Okay, I guess my first answer wasn't clear.
If you have a bounded set A one of three things can happen.
1) A has a maximum element x. If so then x is also the sup of A and the sup of A is a member of the set A. (sup means least upper bound and if x is maximal it is a least upper bound.) So max A = sup A = x; x $\in$ A.
The same is true about minimum elements and the inf.
2) A doesn't have a maximum element. Then if A has a sup, x, the sup is not a member of the set. If the metric space has the least upper bound property (as R does) the the sup must exist.
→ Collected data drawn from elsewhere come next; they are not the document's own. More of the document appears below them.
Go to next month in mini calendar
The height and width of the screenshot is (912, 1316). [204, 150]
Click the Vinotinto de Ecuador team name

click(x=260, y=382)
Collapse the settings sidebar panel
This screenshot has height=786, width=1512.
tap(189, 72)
So max A does not exist; sup A = x; x $\notin$ A.
The same is true about minimum elements and the inf.
3) If the metric space does not have the least upper bound property (as Q does not) then it is possible (but not always true) that if A doesn't have a maximum element nor does it have a sup. max A does not exist, sup A does not exist; metric space X does not have least upper bound property.
So if A = {$a_n$} = {$x| x \in Q, x^2 < 2$} is bounded and, I presume, we are viewing it in R which has the least upper bound property, so 3 isn't possible.
So if A has a max element then max = sup = x and $x^2 < 2$. Is this possible?
If not, then max does not exist and sup A is the smallest real number that is larger than all of the elements of A. What real number is that?